*GIVEN TEXT*.
++++++++++++++++++++
June 27, 2011 — The Food and Drug Administration (FDA) should move forward with its social media/Internet guidance and not wait for the results of the three studies it recently announced it would conduct to test benefit and risk information presentations on direct-to-consumer (DTC) prescription drug Web sites, according to comments submitted to the FDA today by The Advertising Coalition in response to an April 28 Federal Register notice.
“Patients, health care providers and the industry need the FDA to provide Internet and social media guidance as soon as possible,” said John Kamp, executive director of the Coalition for Healthcare Communication (CHC). “Good research is always valuable, but guidance is what is needed right now.”
Accordingly, the comments state, “The [Advertising] Coalition encourages the FDA in the strongest possible terms to proceed with the issuance of draft guidance even as the proposed consumer surveys are undertaken.”
The comments also note that because online media are volatile, what the FDA learns about consumer preferences or comprehension today might no longer apply in the near future, that a lack of guidance may be stifling DTC outreach and that the FDA should address the permissibility of hyperlinks to provide risk information in the forthcoming draft guidance.
The Advertising Coalition represents U.S. advertisers, ad agencies, media and media-related companies engaged in the development and dissemination of DTC prescription drug advertising. The CHC participates in The Advertising Coalition through the American Association of Advertising Agencies (4As).
Industry Needs Guidance Now
The Advertising Coalition’s comments state that although the FDA may seek additional evidence to support its guidance, the agency already has enough information to develop new media guidance. Further, the Coalition asserts that the results of these FDA studies will represent only a snapshot of consumer input in an ever-changing online environment.
“Certainty is an elusive goal, particularly when it comes to studying the effects of particular executional techniques in dynamic new media that are evolving rapidly in real time,” according to The Advertising Coalition. If the agency issues guidance now, “there is surely no legal impediment to the agency’s modification of the draft guidance at a later date,” the comments state.
++++++++++++++++++++
*RAW DATA*.
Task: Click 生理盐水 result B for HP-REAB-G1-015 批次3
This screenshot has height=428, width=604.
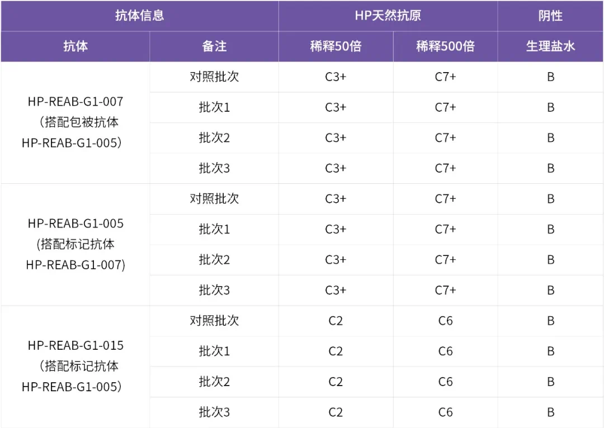Action: tap(550, 412)
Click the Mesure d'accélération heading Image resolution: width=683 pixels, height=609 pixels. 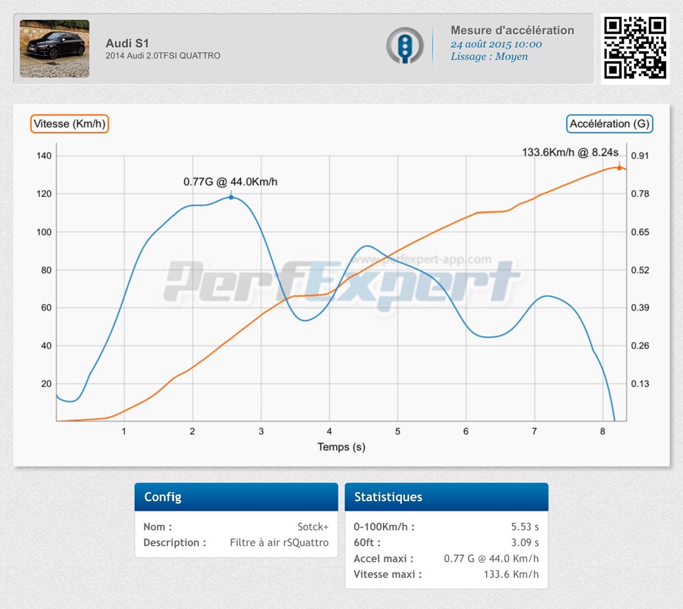[x=512, y=30]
++++++++++++++++++++
*PROBLEM TO SOLVE*.
Answer from the text on FDA social media guidance.
(a) On what date was the Federal Register notice that the comments respond to published?
(b) Through which organization does the CHC participate in The Advertising Coalition?
(c) What position does John Kamp hold?
The material is not needed for this work.

*EXPECTED OUTPUT*.
(a) April 28
(b) The American Association of Advertising Agencies (4As)
(c) Executive director of the Coalition for Healthcare Communication (CHC)